Samuels further emphasized her claim that the board is “broken,” alleging lack of “public discussion” of legislation. She is suspicious of what’s discussed in executive sessions, she said. “The board seems to know a lot” at open meetings. “How did they come to know it?” she asked.

But the current village board has had fewer executive sessions than previous boards, countered a trustee opponent from the other slate, the Village Manager Association-endorsed “Responsible Leadership” party, Collette Luecke. In any case, she said, executive-session agendas are announced beforehand.

The commission system — mostly involving citizen appointees who vet issues prior to board consideration — has suffered a “demise,” said Samuels, who gave her “guarantee” to restore it and to get trustees to attend commission meetings. On the other hand, she bemoaned the length of board meetings as a needless drain on the time of its members and said time requirements discourage people from running for the board.

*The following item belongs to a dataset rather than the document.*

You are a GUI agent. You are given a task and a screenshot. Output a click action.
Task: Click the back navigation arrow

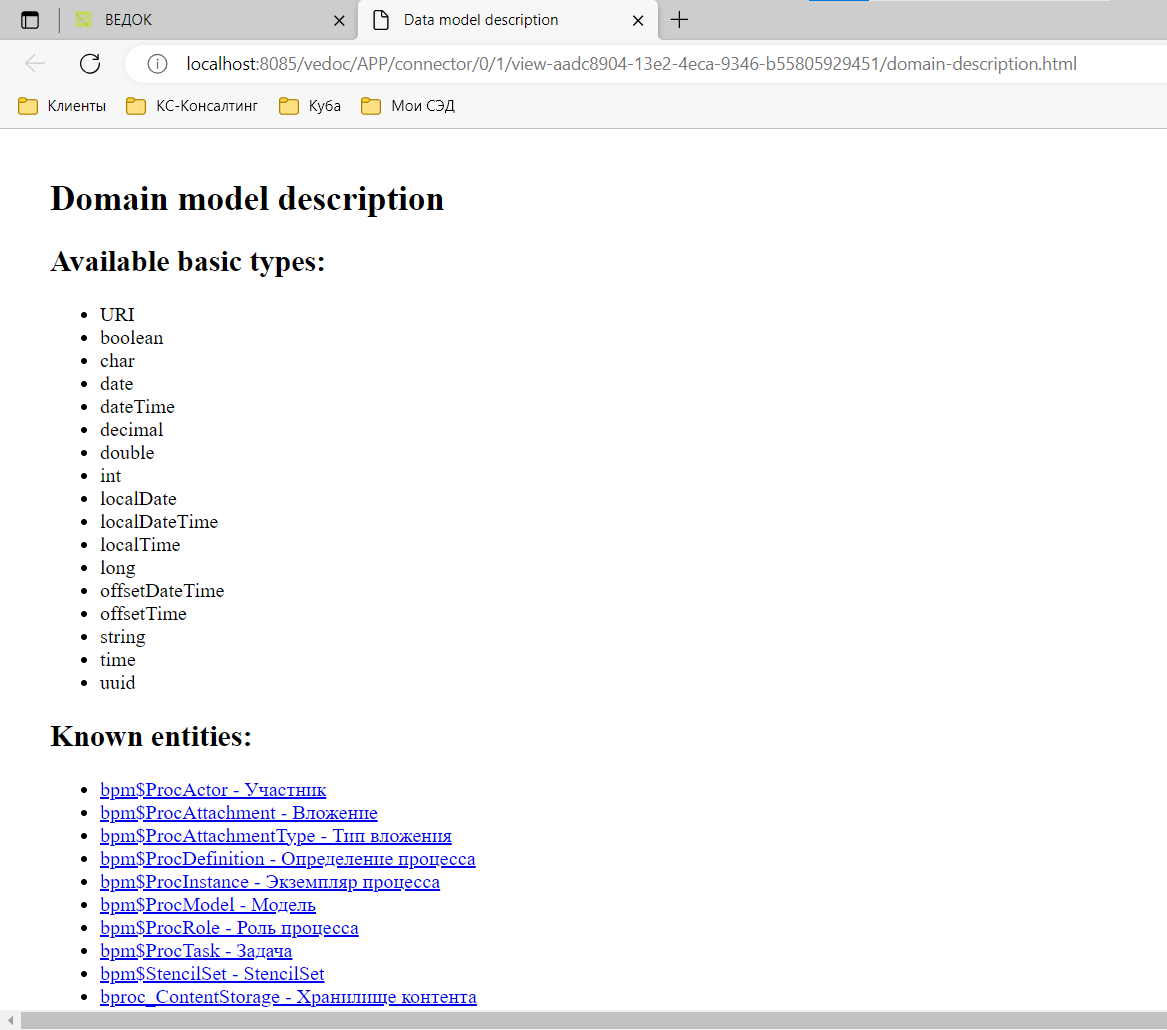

“Responsible Leadership” (VMA-endorsed) trustee candidate Collette Lueck agreed that there is “not enough public input,” but denied that commissions are “dead,” adding that Oak Park has more of them “than any other village in the state” and that most commissions have a full complement of members. Moreover, hearings are held by the board “for many things, as [recently] citizens wanting to sell bread at Farmer’s Market, [who] came prepared to argue their case and convinced the board. It’s not unusual,” she said.

Discussing delays encountered when seeking building permits from village hall, “It Takes a Village” presidential candidate Gary Schwab called the situation “appalling.” He also accused his opposite number on the “Responsible Leadership” slate, incumbent David Pope, of asking at a previous forum whether there is such a problem.

Pope explained that he’d been kidding. Indeed, it’s a much discussed matter, extremely unlikely to have escaped him in his six years on the board, the last four as president, and based on his normal cautious manner, unlikely that he would have misspoken in the matter.

“It Takes a Village” candidate Kathryn Jonas twice addressed the empty-storefront issue, each time urging adoption of the “Main Street” economic development program in use by neighboring Forest Park. This is the program of National Main Street Center of the National Trust for Historic Preservation, in Washington.

In this she echoed her predecessors in the last two campaigns to unseat incumbents, one of them successful, the other not, the incumbents being those endorsed by the Village Manager Assn. (VMA), whose candidates have held sway with only two brief interruptions since the 50s.

“Don’t vacate commercial buildings until there’s something to replace them,” Jonas argued, referring to commercial sites awaiting development. Oak Park has an “incredible” number of commercial “buildings without tenants,” she said. The village should have “a single entity,” as Forest Park does, where “the Chamber of Commerce handles everything,” employing the “Main Street” model.

Her argument is based on the acknowledged thriving character of Madison Street west of Harlem, the Oak Park-Forest Park divider, where Oak Parkers once went for hard drink — long ago in German taverns, more recently in Irish bars — until Oak Park went wet some 20 years ago. Oak Parkers still do, for that matter, and one might argue that Oak Park has little to compare with the liveliness and boom quality of that strip.

Nonetheless, the VMA-endorsed Glenn Brewer observed that Madison Street in Forest Park “has empty storefronts too,” without saying how many.

Asked how trustees would go about getting federal stimulus money for Oak Park, Solomon mentioned “urban farms” as a good idea. Lueck noted incumbent President Pope’s familiarity with other mayors and possibilities of making joint requests. “It helps to be known,” she said.

The clerk candidates, asked about past managerial and labor-negotiating experience, candidate Powell noted that she supervised a staff of nine in nine of her 13 years at Blue Cross, Patchak-Layman that she had a staff of “16 to 20” at Pilgrim (Church) Nursery School in the 80s. Powell said she’d been a union member as a Chicago Public Schools employee, Patchak-Layman that as a school board member she has negotiated with unions.